Mistral AI recently released Ministral 3B and Ministral 8B, two small language models that are collectively called les Ministraux. The models are designed for local inference applications and outperform other comparably sized models on a range of LLM benchmarks.
Both models have a base and an instruct version, and both a 128k context length. Ministral 8B uses interleaved sliding-window attention, which provides faster and more efficient inference. The release comes just over one year after Mistral announced their first model, Mistral 7B. Unlike that first model, which was released under the Apache 2.0 license for unrestricted use, les Ministraux models require a commercial license; the 8B model is also available for research purposes. The models are also available through Mistral AI's API. According to Mistral AI:
Our most innovative customers and partners have increasingly been asking for local, privacy-first inference for critical applications such as on-device translation, internet-less smart assistants, local analytics, and autonomous robotics.

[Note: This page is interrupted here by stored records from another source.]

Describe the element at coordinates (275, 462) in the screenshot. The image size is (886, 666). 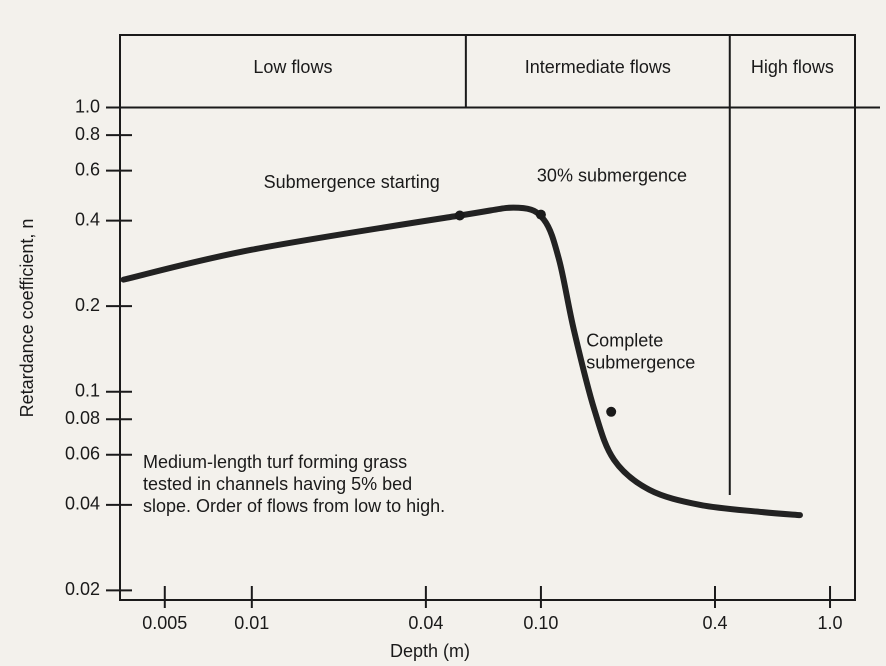
I see `note-text: Medium-length turf forming grass` at that location.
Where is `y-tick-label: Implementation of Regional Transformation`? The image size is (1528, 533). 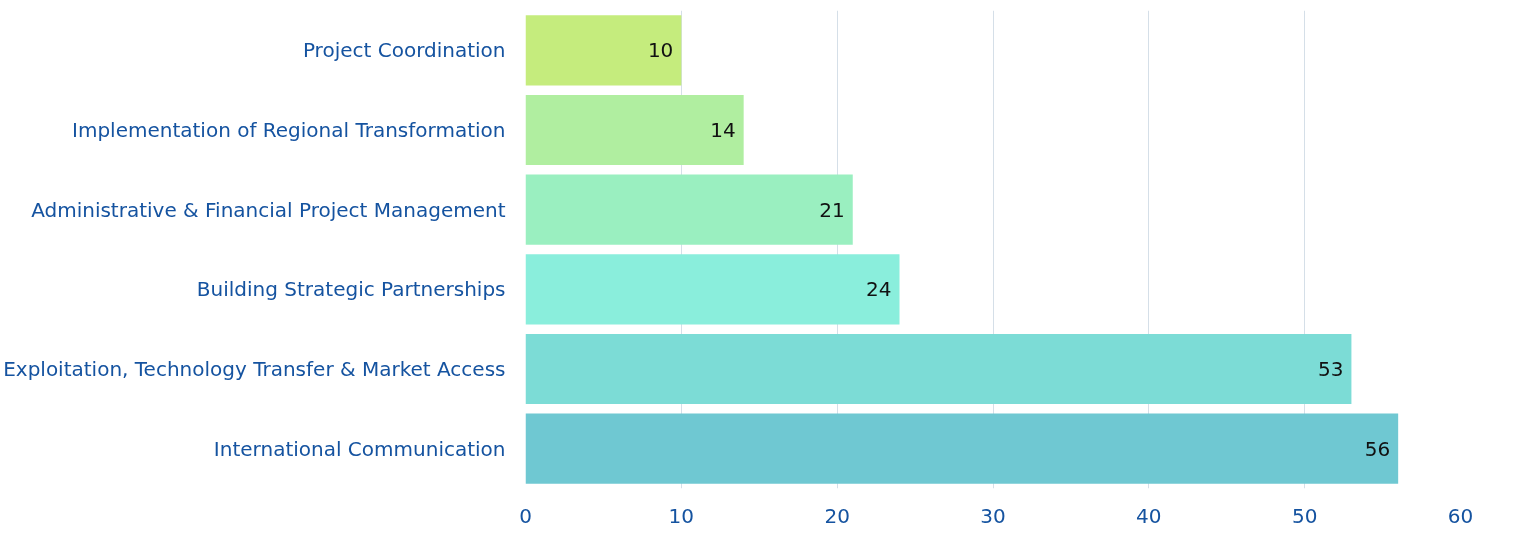
y-tick-label: Implementation of Regional Transformation is located at coordinates (289, 130).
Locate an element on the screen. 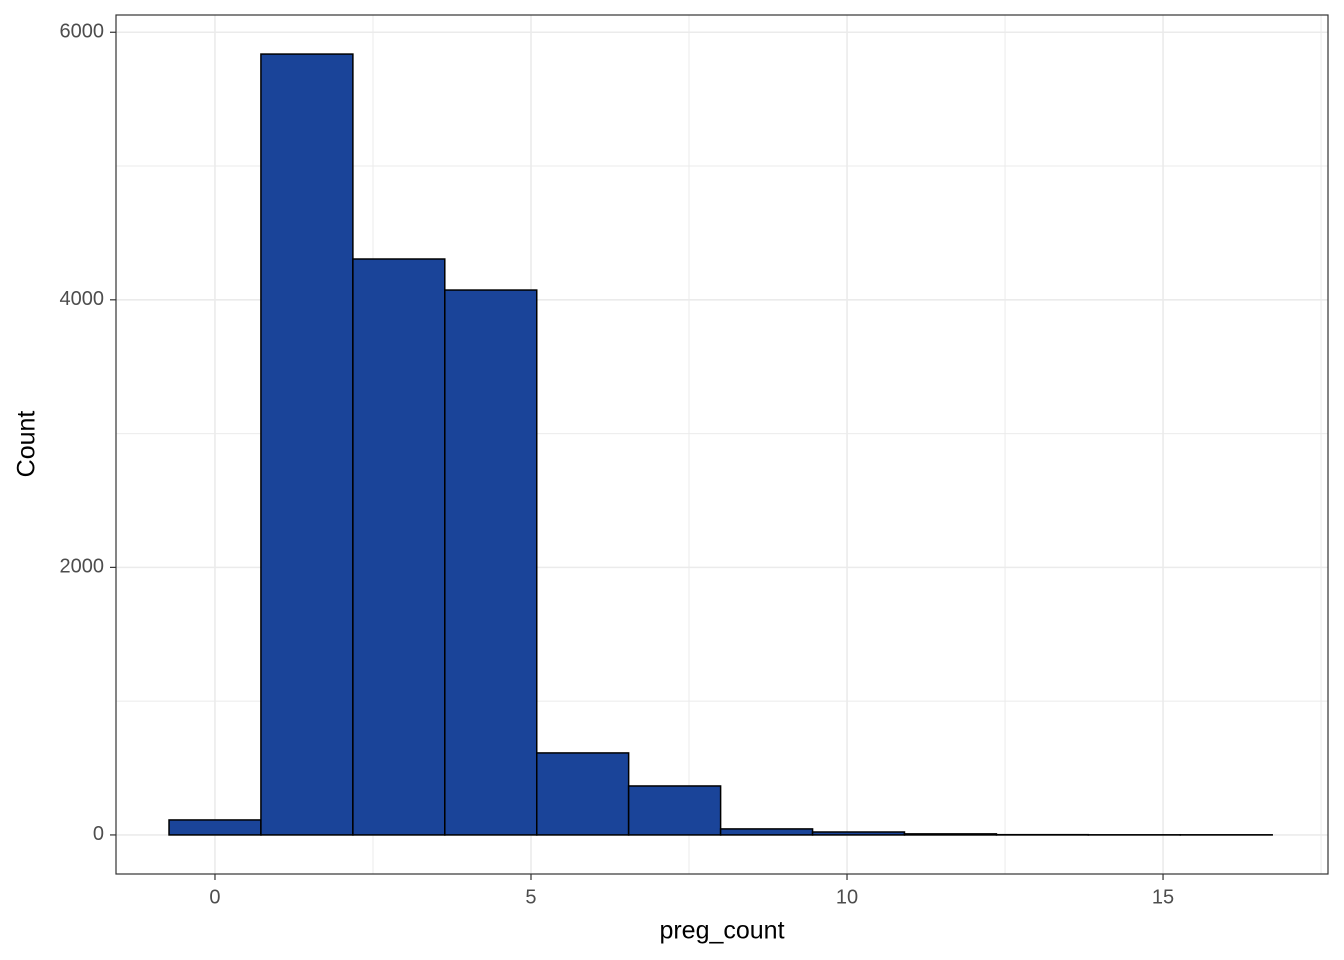 This screenshot has height=960, width=1344. x-tick-label: 10 is located at coordinates (847, 897).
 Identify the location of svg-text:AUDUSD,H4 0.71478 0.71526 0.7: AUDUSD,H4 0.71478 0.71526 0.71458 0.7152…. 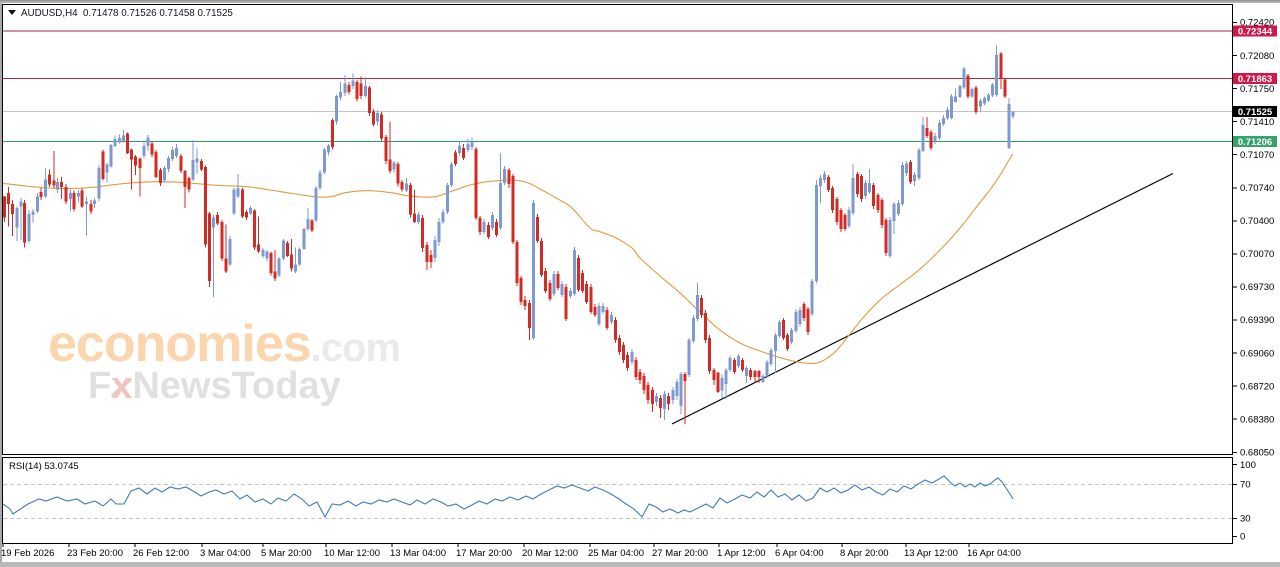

Les Ministraux were built to provide a compute-efficient and low-latency solution for these scenarios...Used in conjunction with larger language models such as Mistral Large, les Ministraux are also efficient intermediaries for function-calling in multi-step agentic workflows. They can be tuned to handle input parsing, task routing, and calling APIs based on user intent across multiple contexts at extremely low latency and cost.
Since their original Mistral 7B release, Mistral AI has developed several other specialized models, most of which have the Apache 2.0 license. Earlier this year, InfoQ covered Mixtral 8x7B, a sparse mixture of experts (SMoE) LLM with performance rivaling larger models such as Llama 2 70B and GPT-3.5. InfoQ also covered Codestral, its first code-focused AI model, and three open-weight models: Mistral NeMo, a 12B parameter general-purpose LLM; Codestral Mamba, a 7B parameter code-generation model; and Mathstral a 7B parameter model fine-tuned for math and reasoning.
Mistral AI reports that le Ministraux models "consistently outperform their peers." The report metrics for benchmarks such as MMLU, Winogrande, and GSM8k, which show Ministral 3B outperforming Llama 3.2 3B and Gemma 2 2B, and Ministral 8B outperforming Llama 3.1 8B and Mistral AI's own Mistral 7B. The independent evaluation benchmarking site Artificial Analysis has evaluated the models (both 3B and 8B version) on a different set of benchmarks; overall the models compare favorably to Llama and Gemma, especially on the HumanEval coding benchmark. They also show that les Ministraux have much faster inference speed.
Ministraux Performance Comparison. Image Source: Mistral AI Blog
In a discussion about les Ministraux on Hacker News, several users lamented the models' requirement of a commercial license for locally-hosted use. Some users pointed out that the models are available via an API, and one noted that "In Europe, they are basically the only LLM API provider that is GDPR compliant." Other users questioned Mistral AI's ability to compete with larger model creators such as Meta. Lee Harris, head of R&D at Rev.AI, wrote:
I think for Mistral to compete with Meta they need a better API. The on-prem/self-hosted people will always choose the best models for themselves and you won't be able to monetize them in a FOSS world anyways, so you just need the better platform. Right now, Meta isn't providing a top-tier platform, but that may eventually change.
The model weights Ministral 8B Instruct can be downloaded from Huggingface for research purposes.